Basically if a population is not armed at all (the European dove-dove situation) the result is optimal - but unstable.
If everyone who wants to be is armed (the American hawk-hawk situation), that's stable but very sub-optimal.
The mixed-situation (hawk-dove) is non-equilibrium, spiralling to (hawk-hawk); the doves always lose against hawks.
What keeps the European (dove-dove) situation in place is draconian enforcement against personal gun-possession by the state. But as commentator Tom Foale observes,
"The UK and Australia have banned all but a few guns and have draconian gun ownership requirements. The limited availability of guns and ammo means that criminals wanting a gun are often limited to modified starter pistols and making their own ammo - they are more likely to blow their own hands off. Being caught with one illegally means a long prison sentence. Enforcement keeps the overall equilibrium stable, although there are still a few shootings.Lurking behind these general remarks are specific American conditions. In many of the vast rural areas, law enforcement is thin on the ground and reaction times much delayed. Homeowners under threat are reliant on their own means of defence .. and are very reluctant to be disarmed.
"The problem for the USA is that to shift from its current equilibrium (everyone can own a gun and very high homicide rates) to the better equilibrium (strict controls and low homicide rates) means making individuals feel less safe for quite a while, while the guns are removed. Unilateral disarmament is not a game-winning strategy for either a country or an individual if the risks (or the perceived risks) are high, so individuals will be reluctant to give up their guns. ...

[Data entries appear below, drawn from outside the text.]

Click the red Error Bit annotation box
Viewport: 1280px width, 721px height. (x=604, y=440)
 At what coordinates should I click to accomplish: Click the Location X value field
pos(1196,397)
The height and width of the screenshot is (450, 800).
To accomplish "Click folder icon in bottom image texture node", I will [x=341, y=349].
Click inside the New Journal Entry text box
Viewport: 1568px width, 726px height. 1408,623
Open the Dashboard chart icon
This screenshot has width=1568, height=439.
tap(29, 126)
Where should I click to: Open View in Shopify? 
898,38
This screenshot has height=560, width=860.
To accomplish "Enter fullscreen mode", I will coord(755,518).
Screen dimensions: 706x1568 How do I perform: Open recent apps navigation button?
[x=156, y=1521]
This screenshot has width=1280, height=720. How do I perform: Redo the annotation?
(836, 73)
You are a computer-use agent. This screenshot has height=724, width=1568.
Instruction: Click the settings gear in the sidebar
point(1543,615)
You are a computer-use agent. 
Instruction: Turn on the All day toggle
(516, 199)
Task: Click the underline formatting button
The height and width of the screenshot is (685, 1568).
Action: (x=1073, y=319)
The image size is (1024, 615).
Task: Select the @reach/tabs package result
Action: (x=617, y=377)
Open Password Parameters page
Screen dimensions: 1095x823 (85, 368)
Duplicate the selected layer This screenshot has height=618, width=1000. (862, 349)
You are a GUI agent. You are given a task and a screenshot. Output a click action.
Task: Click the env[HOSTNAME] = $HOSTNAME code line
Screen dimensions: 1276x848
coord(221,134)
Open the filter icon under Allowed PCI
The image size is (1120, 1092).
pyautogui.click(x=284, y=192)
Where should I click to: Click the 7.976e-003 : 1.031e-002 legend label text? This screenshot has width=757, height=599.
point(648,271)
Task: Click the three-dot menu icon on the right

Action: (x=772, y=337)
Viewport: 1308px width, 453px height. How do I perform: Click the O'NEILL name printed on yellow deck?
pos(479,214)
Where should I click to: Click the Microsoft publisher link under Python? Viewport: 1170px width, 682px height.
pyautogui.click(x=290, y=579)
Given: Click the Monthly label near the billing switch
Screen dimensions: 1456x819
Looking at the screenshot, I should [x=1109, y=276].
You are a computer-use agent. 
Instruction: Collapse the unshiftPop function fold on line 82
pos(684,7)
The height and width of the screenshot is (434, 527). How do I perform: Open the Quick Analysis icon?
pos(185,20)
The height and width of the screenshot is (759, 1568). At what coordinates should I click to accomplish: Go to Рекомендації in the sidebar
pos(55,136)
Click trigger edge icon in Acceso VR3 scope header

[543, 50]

"So I'm afraid that game theory says that the US is stuck with its current mess, unless something changes the game being played. That could be the establishment of large new 'gun-free' enclaves, where all guns (including law enforcement) are left at the entrances. This would require fences and border guards to enforce the rules, just like a small country. However, being as safe as the UK or Australia would make these enclaves very attractive, so I would expect more of these to be established over time.
"The cost of border security, distributed across all of the enclave's citizens, would drop as the enclave got bigger (by the ratio of the area enclosed, which grows in proportion to radius squared, to the circumference which grows in proportion to the radius), so it pays the citizens to encourage growth by inviting in the right sort of people. This might just lead to a scenario where general disarmament is possible."
In addition, American society is notably low on Asabiyyah - which raises the potential threat level - as compared to more homogeneous societies such as Canada, the Scandinavian countries and Switzerland, all of which have high levels of gun ownership but low homicide levels.
So there are some good reasons why the hawk-hawk equilibrium can't easily be unwound in the States.